Posted by Jason and Crystal at 8:26 PM 2 comments
Sunday, March 25, 2012
Little Miss Sassafrass
Just in the past week or so, our sweet daughter has really been finding her voice. At first it was just singing and babbling in her own little language, that turned into her starting to expect you to decipher said language. Which in turn has resulted in a whole lot of tears and most recently... SCREAMING. It is surprising how many more decibels she has in her little lungs compared to boys. The boys never screamed like that. The poor dear is so frustrated with not being able to communicate. I'm getting frustrated too!
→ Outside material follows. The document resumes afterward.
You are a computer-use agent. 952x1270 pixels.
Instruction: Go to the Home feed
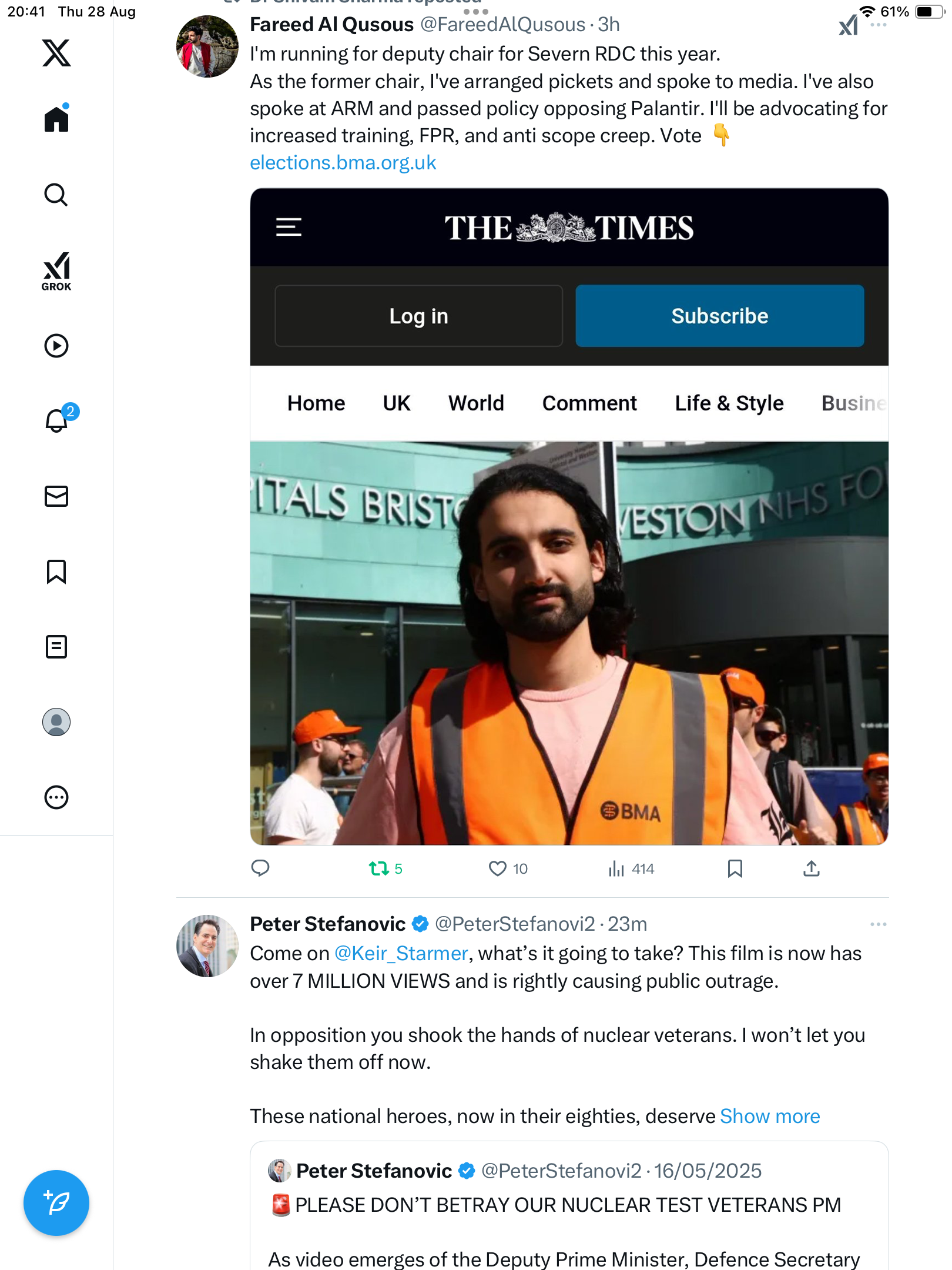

I think it's time to start teaching her some signs. I never really felt like the boys needed signs. Jax talked really early and Boomer was just totally chill.
Please, for the love of Pete, if you see us out in public and witness the shrieking... DO NOT REACT!!
Posted by Jason and Crystal at 7:51 PM 2 comments
Monday, February 27, 2012
random
we've been up to a lot in the last month, but it's all pretty random stuff.
i made the kids heart shaped pancakes for valentines day breakfast.
we've always known jax was smart, but recently he proved it to the everyone else. his teacher called me in to the class one day while i was at the school doing PTO stuff. i was nervous but she told me it was good news. she wanted to share with me his test scores-he tested at mid to end of second grade level in math and reading! that's a grade to a grade and a half ahead of where he's supposed to be!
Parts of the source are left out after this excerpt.